##### DATASET CONTENT

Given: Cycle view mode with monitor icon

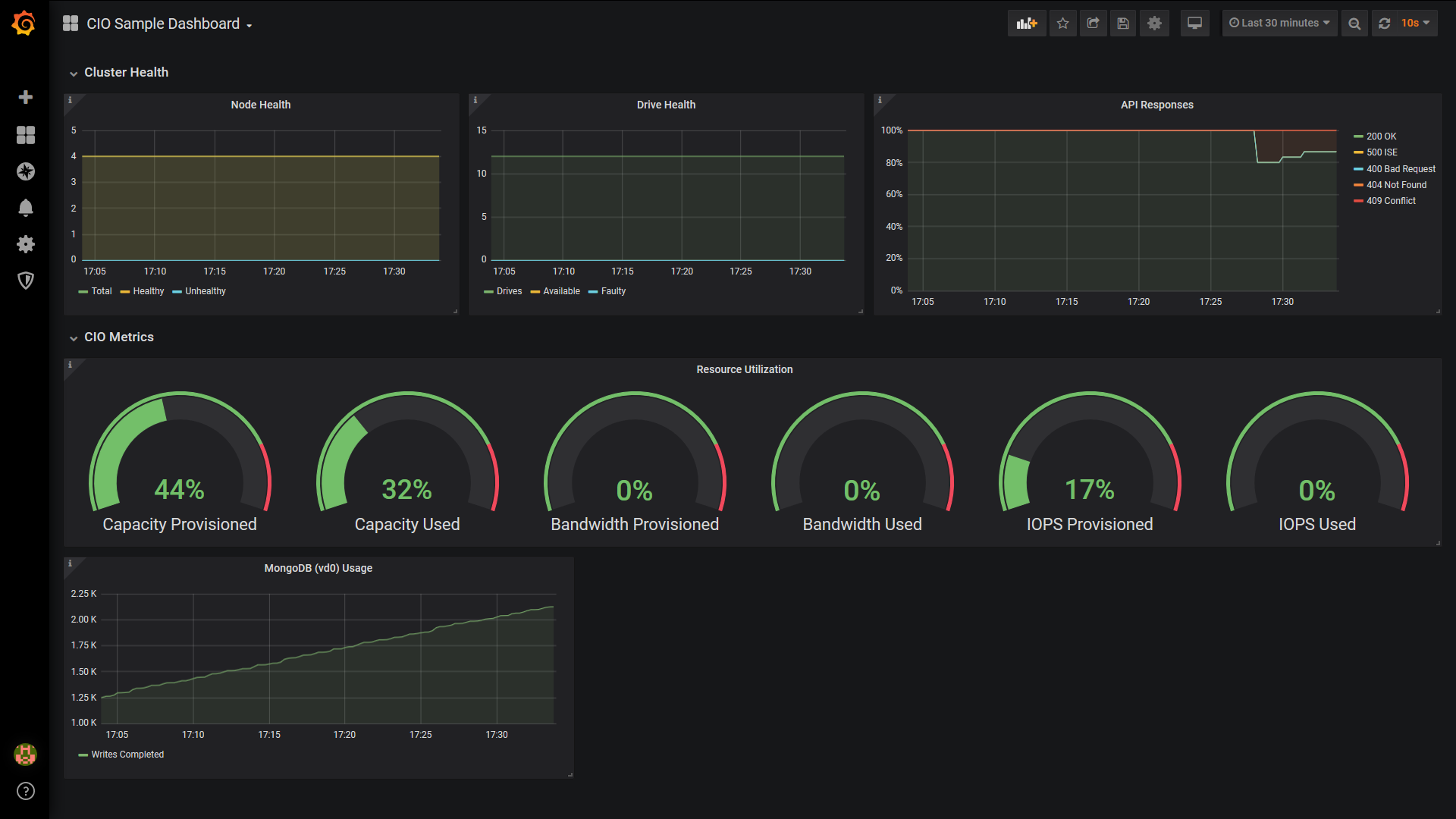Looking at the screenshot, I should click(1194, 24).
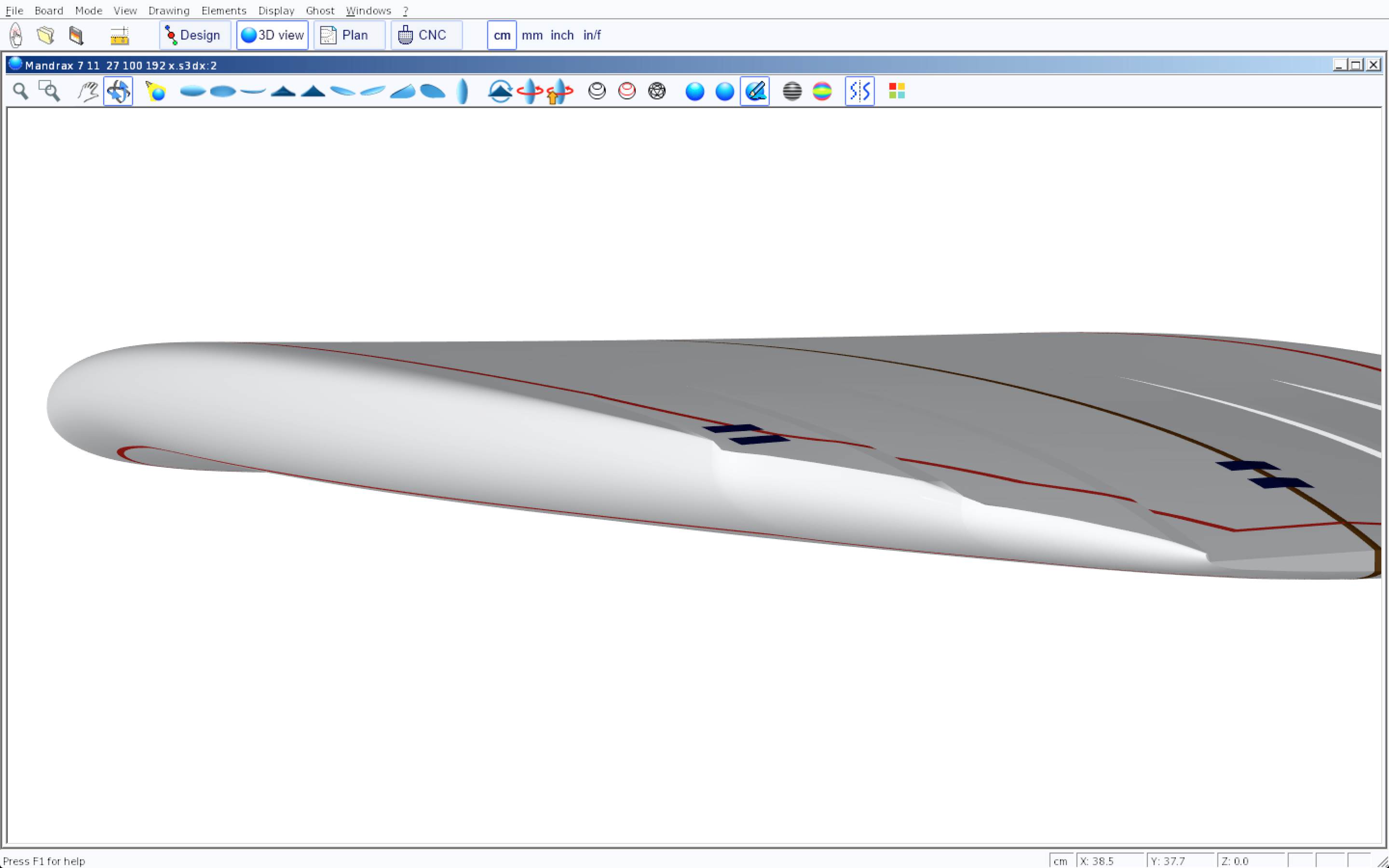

##########
##### DATASET CONTENT

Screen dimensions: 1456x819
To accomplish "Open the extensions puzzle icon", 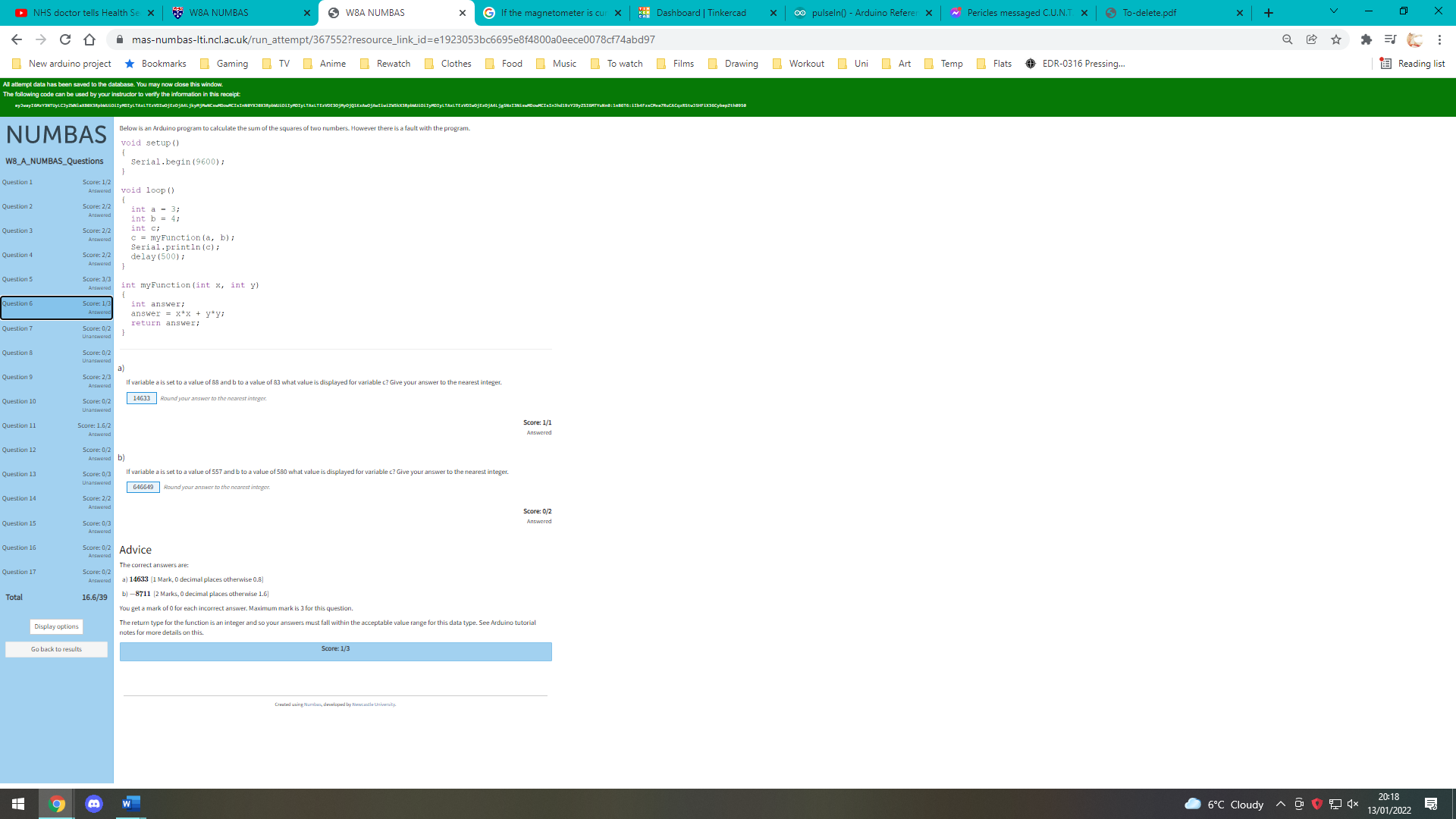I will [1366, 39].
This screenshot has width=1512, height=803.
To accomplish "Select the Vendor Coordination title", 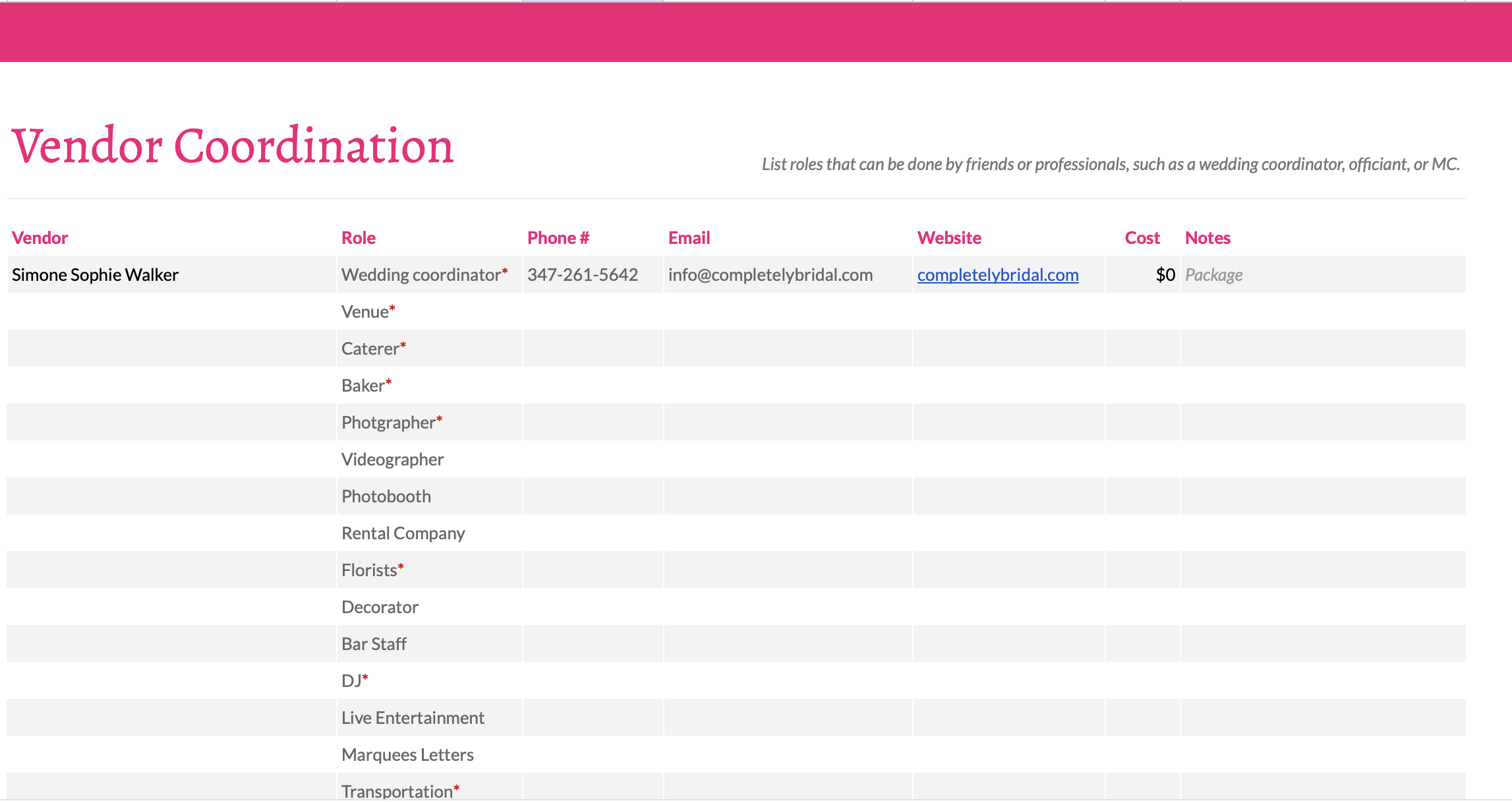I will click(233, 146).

##########
##### DATASET CONTENT

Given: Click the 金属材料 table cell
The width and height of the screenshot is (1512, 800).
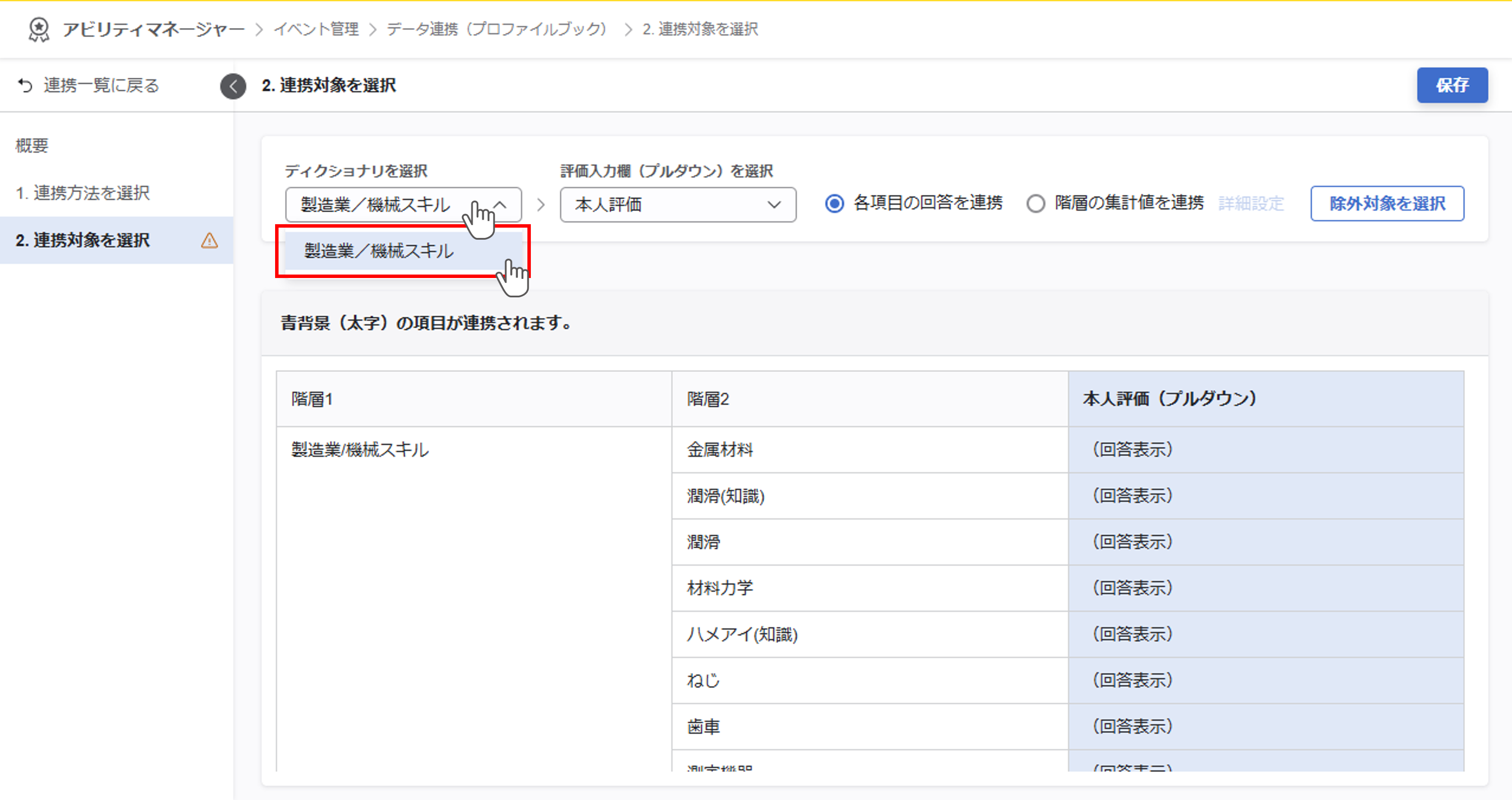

##########

### INSTRUCTIONS TO FOLLOW
Give back exactly the lines above, from the line containing "Given: Click the 金属材料 table cell" through the line containing "The width and", with both end lines and nothing more.

### SOLVED PROBLEM
Given: Click the 金属材料 table cell
The width and height of the screenshot is (1512, 800).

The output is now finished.